### What is required
Render every line of the records below as a JSON list of strings, with one string per line and blank lines omitted.

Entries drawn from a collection
********************

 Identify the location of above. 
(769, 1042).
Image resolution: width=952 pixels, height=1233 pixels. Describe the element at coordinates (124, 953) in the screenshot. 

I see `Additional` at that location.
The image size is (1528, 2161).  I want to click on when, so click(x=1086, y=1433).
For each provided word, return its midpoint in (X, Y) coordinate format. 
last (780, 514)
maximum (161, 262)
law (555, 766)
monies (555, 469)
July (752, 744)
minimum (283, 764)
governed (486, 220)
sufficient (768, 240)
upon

********************

### The answer
[
  " Identify the location of above. ",
  "(769, 1042).",
  "Image resolution: width=952 pixels, height=1233 pixels. Describe the element at coordinates (124, 953) in the screenshot. ",
  "I see `Additional` at that location.",
  "The image size is (1528, 2161).  I want to click on when, so click(x=1086, y=1433).",
  "For each provided word, return its midpoint in (X, Y) coordinate format. ",
  "last (780, 514)",
  "maximum (161, 262)",
  "law (555, 766)",
  "monies (555, 469)",
  "July (752, 744)",
  "minimum (283, 764)",
  "governed (486, 220)",
  "sufficient (768, 240)",
  "upon"
]